The lab’s studies began with general characterizations of brain damage, and were first to characterize neocortical atrophy, positron emission tomography (PET)-imaged glucose metabolism, and white matter lesions as clinical features of Alzheimer’s dementia (AD). Subsequent lab studies expanded understanding of the anatomy of memory; developed early AD predictive hippocampal formation tests; introduced cerebrospinal fluid (CSF) biomarkers that conferred pathological specificity; and examined clinical and genetic risks for AD. The lab is now working on a new PET-based radioligand technology to evaluate CSF dynamics. The de Leon team’s current clinical research also targets vascular factors that contribute to AD lesions, oral bacterial dysbiosis leading to brain inflammation and amyloidosis, traumatic brain injury as a risk factor for AD, sleep abnormalities and tau pathology, and the mechanistic role of inflammation in the failed removal of waste product from brain. The team has developed one of the world’s largest repositories of matched blood and CSF with magnetic resonance imaging (MRI) and PET imaging. Dr. de Leon has received many awards, and has been well funded by the National Institutes of Health (NIH). He was in the top 5% of extramural NIH grantees for 25 years.
Associated Lab Members
Mony J. de Leon, Ed.D., is director of the Brain Health Imaging Institute (BHII) in the Weill Cornell Medicine (WCM) Department of Radiology at Weill Cornell Medicine, and director of the BHII’s de Leon Neuroimaging Lab. Trained in gerontology and neuroscience, his research focuses on the clinical detection of brain changes underlying cognitive dysfunction, and the characterization of mechanisms contributing to misfolded brain proteins and tissue damage in aging and Alzheimer’s disease (AD). For 40 years he has conducted National Institutes of Health-funded longitudinal brain aging studies. His team’s post-mortem validated biomarker discoveries of hippocampal atrophy and brain glucose metabolism deficits predicting clinical outcomes have contributed to the current standard diagnostic assessment of AD.

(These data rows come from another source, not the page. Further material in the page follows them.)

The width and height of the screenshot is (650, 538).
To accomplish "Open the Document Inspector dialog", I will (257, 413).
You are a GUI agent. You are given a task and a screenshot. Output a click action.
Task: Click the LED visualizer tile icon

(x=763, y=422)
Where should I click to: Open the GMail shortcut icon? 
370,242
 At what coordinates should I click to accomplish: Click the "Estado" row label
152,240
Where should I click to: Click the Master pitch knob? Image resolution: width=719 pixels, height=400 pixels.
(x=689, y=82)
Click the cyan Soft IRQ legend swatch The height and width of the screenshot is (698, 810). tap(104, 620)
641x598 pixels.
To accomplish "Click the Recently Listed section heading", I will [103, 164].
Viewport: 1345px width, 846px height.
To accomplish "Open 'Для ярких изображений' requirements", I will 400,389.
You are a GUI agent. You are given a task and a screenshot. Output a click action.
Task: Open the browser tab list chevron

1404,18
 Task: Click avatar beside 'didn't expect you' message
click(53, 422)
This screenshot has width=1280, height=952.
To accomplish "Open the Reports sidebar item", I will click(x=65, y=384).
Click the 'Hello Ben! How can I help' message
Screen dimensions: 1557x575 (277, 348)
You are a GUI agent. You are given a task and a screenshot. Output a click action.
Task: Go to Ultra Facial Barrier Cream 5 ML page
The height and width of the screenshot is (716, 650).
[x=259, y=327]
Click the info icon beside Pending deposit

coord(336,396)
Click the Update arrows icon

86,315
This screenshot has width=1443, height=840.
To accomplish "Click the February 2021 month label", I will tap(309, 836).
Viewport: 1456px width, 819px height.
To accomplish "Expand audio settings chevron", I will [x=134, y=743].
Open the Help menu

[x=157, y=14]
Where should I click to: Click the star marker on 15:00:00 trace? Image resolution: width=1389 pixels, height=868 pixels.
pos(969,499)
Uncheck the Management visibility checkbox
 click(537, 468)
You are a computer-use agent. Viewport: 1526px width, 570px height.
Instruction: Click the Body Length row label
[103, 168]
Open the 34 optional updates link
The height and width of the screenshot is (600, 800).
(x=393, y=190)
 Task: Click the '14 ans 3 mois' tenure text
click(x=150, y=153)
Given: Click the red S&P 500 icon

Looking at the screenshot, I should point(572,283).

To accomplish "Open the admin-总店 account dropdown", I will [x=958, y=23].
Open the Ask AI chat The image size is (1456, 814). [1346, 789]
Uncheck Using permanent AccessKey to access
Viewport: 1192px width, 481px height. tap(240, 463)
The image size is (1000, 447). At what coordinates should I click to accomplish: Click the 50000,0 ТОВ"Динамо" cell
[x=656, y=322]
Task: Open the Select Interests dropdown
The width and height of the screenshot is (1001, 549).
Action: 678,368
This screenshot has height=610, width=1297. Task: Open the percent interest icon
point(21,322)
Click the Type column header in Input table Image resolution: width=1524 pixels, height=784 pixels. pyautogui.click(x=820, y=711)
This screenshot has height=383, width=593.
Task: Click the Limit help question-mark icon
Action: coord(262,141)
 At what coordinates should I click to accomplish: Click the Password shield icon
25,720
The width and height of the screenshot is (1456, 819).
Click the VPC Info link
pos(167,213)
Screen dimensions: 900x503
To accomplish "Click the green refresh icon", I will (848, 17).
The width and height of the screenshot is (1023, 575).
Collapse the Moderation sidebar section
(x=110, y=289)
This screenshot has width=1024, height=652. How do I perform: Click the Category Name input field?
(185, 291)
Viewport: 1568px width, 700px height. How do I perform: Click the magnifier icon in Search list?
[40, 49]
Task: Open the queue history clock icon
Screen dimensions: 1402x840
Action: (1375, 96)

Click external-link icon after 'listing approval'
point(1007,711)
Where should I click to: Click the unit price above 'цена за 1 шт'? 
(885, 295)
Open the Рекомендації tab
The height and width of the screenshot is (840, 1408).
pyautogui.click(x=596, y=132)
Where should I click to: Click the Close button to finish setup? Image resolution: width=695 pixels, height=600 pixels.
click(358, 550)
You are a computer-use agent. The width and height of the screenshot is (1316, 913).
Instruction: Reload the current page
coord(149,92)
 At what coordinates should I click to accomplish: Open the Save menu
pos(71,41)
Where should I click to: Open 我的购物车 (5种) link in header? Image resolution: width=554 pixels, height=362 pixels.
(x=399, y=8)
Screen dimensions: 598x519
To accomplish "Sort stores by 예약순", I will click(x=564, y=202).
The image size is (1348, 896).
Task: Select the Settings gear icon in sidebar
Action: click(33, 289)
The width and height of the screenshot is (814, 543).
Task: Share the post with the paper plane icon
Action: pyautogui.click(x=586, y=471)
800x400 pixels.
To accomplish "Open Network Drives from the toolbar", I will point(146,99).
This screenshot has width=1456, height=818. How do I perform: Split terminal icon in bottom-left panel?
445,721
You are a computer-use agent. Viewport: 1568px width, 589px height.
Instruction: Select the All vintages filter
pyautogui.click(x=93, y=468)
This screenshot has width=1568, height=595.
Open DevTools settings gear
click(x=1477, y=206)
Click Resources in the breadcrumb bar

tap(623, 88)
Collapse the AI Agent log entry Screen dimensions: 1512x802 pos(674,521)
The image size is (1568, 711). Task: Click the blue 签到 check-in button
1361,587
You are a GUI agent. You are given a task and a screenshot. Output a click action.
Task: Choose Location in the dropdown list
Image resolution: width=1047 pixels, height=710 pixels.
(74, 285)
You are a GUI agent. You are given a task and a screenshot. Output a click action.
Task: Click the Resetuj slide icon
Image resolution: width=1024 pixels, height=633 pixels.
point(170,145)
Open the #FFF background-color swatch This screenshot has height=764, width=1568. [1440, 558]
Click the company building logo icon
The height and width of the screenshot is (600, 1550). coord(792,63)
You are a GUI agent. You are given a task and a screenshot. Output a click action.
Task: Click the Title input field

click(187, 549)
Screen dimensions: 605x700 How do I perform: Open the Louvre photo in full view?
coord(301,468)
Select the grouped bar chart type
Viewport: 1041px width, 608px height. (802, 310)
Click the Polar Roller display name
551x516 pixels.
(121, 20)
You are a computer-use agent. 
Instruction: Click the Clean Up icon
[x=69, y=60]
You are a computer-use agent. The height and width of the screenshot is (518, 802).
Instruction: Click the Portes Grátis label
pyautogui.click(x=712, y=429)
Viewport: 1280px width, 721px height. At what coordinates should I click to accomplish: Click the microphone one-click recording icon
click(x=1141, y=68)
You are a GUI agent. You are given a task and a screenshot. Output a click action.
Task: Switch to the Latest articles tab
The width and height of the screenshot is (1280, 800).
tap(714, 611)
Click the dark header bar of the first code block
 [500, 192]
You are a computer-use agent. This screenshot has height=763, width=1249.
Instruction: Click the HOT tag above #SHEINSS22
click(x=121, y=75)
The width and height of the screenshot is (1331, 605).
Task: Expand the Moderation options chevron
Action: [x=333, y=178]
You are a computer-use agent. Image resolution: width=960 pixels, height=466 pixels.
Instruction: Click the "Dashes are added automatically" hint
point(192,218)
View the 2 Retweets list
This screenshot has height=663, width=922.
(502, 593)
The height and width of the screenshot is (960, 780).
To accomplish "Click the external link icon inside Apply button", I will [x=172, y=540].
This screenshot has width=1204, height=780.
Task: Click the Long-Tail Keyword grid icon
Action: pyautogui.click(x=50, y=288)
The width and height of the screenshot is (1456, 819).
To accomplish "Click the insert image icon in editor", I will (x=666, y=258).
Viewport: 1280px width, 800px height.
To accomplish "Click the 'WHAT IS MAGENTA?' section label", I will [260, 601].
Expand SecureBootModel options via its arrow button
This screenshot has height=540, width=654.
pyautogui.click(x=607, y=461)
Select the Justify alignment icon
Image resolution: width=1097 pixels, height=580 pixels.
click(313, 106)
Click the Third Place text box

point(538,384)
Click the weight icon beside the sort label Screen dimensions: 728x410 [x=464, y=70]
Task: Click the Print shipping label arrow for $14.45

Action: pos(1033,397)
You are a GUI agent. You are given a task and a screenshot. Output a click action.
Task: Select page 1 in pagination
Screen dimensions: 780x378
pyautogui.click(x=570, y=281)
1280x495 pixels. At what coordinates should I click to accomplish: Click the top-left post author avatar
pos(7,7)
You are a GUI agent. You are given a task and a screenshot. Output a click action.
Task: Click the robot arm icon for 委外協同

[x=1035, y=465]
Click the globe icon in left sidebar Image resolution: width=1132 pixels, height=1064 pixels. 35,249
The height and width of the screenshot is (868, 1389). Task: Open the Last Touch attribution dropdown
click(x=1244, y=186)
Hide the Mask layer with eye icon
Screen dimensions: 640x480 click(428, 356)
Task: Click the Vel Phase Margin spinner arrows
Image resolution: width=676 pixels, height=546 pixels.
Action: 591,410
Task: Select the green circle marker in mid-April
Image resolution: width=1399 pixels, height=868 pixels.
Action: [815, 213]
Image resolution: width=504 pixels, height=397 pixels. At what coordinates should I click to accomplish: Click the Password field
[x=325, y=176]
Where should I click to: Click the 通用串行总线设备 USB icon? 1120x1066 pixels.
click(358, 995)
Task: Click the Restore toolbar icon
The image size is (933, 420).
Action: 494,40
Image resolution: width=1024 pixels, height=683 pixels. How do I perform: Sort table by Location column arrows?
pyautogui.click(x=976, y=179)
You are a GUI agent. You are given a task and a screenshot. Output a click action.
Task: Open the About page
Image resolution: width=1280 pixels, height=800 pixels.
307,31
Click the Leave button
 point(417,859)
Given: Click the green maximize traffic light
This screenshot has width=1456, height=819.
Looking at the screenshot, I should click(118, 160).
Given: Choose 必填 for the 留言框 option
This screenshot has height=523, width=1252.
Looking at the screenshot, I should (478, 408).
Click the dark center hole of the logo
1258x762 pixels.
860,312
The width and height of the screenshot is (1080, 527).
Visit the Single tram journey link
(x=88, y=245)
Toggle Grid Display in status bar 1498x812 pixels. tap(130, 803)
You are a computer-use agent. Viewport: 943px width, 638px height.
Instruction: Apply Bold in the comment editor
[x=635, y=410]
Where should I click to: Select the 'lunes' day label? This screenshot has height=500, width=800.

De Leon lab early studies were first to show that cortical atrophy in dementia patients can be quantitatively evaluated using computed tomography (CT), and can serve, after ventriculomegaly, as the second imaging biomarker for age-related neurodegenerative disease. In the 1980s, this helped lead to the inclusion of structural imaging findings in diagnostic workups for dementia.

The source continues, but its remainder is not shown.